### [Excerpted text]
=-=-=-=-=
In other formats, entire eras of meaningful work have been destroyed. Most of the films made in the United States between 1912 and 1929 have been lost. “And it’s not because we didn't know how to preserve them, it’s that we didn't think they were valuable,” Rumsey said. “The first 50 or 100 years of print after the printing press, most of what was produced was lost... People looked down on books as having less value in part because they were able to print things so rapidly and distribute them so much more rapidly that they seemed ephemeral.”
Books, in their infancy, were trivialized the way the web is sometimes denigrated today. The telegraph was similarly maligned as “superficial, sudden, unsifted, too fast for the truth,” as a critic in The New York Times put it in 1858. Transformative technologies in any era are met with initial skepticism, and that attitude often fuels indifference about initial preservation efforts. Historians and digital preservationists agree on this fact: The early web, today’s web, will be mostly lost to time.
=-=-=-=-=
### [Information shown]

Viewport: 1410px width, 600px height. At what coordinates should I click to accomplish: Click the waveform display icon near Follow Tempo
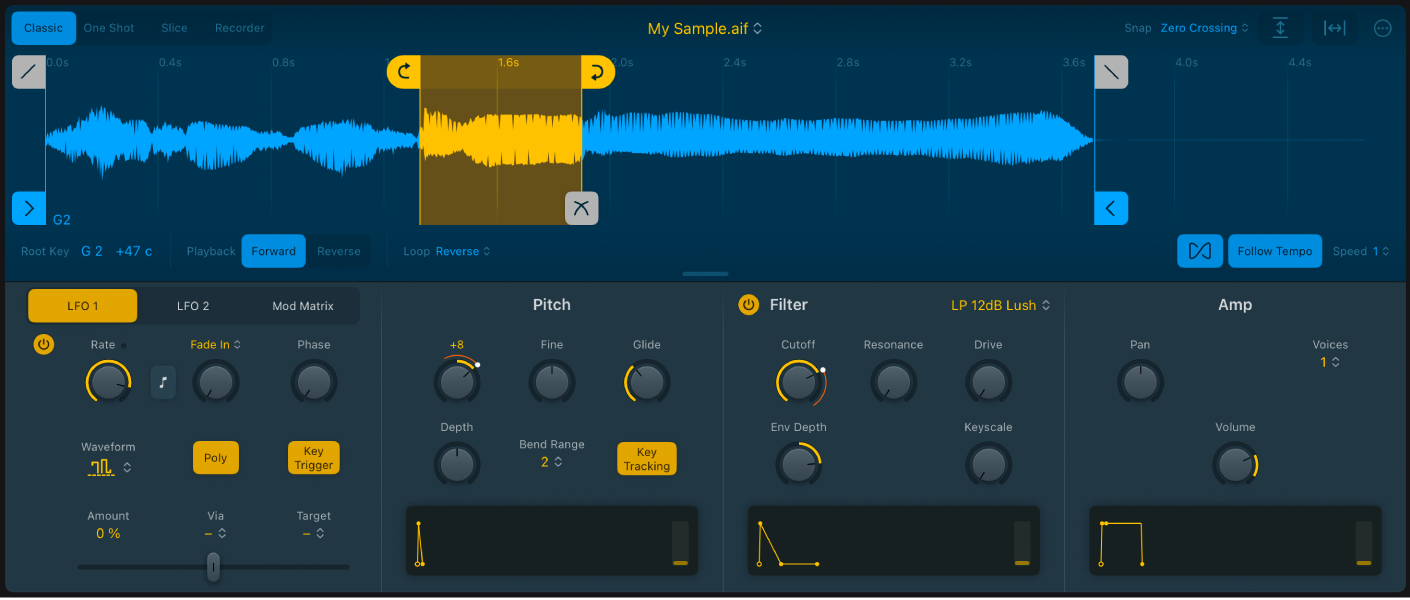(1200, 251)
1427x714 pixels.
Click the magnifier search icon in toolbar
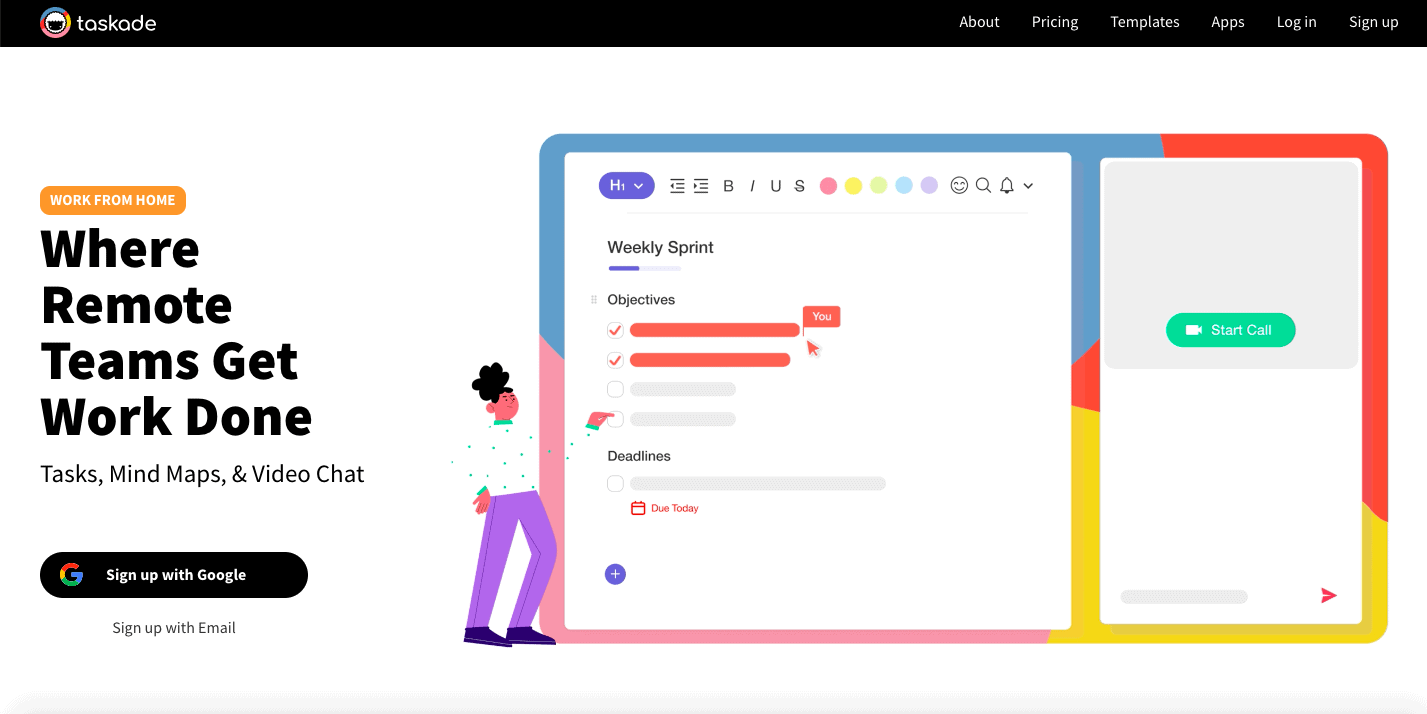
=-=-=-=-=
### [Aim of the exercise]
Carry on the passage about lost films, early books, and the fading web, starting right after its final sentence.

### [The answer]
Mostly, but not entirely. The Internet Archive has its Wayback Machine, an archive filled with imprints of web pages as they appeared in the past, like digital fossils. It’s the closest thing we have to an online missile silo where folders can gather dust until the right person comes looking for them. “There’s a school of thinking that says if you can’t do it right, don’t do it at all,” said Scott, who began working for the Internet Archive in 2011. “But the thinking is, let’s do what we can.”
The life cycle of most web pages runs its course in a matter of months. In 1997, the average lifespan of a web page was 44 days; in 2003, it was 100 days. Links go bad even faster. A 2008 analysis of links in 2,700 digital resources—the majority of which had no print counterpart—found that about 8 percent of links stopped working after one year. By 2011, when three years had passed, 30 percent of links in the collection were dead.
More recently, a researcher at the Internet Archive has been running an analysis on the Wayback Machine to figure out what survives. “It won't be surprising to say that preliminary findings are showing things stick around for much shorter and changing constantly before they disappear,” Scott told me. It is, as Jill Lepore wrote for the New Yorker earlier this year, “like trying to stand on quicksand.”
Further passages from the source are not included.